(WORK TO COMPLETE): Below is a listing; restate from it, character for character, the lines beginning at the line holding "6 in 1 Odette (499, 781)" and ending at the line holding "In den Warenkorb (544, 889)", both included.

#### RECORD SET ####

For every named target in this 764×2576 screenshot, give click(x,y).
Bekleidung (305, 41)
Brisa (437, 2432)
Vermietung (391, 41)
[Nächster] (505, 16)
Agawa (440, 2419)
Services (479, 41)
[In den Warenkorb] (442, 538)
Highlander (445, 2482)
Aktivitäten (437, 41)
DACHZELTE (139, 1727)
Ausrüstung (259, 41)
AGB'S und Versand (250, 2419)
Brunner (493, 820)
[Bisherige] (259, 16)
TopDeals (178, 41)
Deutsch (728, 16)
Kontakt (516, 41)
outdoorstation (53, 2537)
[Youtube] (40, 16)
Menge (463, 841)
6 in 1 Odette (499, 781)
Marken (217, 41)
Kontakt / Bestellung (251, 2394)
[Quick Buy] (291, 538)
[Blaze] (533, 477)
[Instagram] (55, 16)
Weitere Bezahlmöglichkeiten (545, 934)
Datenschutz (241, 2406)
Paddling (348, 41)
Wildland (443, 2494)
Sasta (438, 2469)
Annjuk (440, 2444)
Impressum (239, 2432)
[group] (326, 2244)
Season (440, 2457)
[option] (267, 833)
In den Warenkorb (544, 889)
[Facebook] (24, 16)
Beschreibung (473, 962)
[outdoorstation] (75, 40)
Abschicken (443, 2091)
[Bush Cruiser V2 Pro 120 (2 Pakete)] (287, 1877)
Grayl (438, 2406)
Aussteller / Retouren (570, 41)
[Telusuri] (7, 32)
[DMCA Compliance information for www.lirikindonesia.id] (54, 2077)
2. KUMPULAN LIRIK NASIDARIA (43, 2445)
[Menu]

####

(EXPECTED ANSWER):
6 in 1 Odette (499, 781)
Marken (217, 41)
Kontakt / Bestellung (251, 2394)
[Quick Buy] (291, 538)
[Blaze] (533, 477)
[Instagram] (55, 16)
Weitere Bezahlmöglichkeiten (545, 934)
Datenschutz (241, 2406)
Paddling (348, 41)
Wildland (443, 2494)
Sasta (438, 2469)
Annjuk (440, 2444)
Impressum (239, 2432)
[group] (326, 2244)
Season (440, 2457)
[option] (267, 833)
In den Warenkorb (544, 889)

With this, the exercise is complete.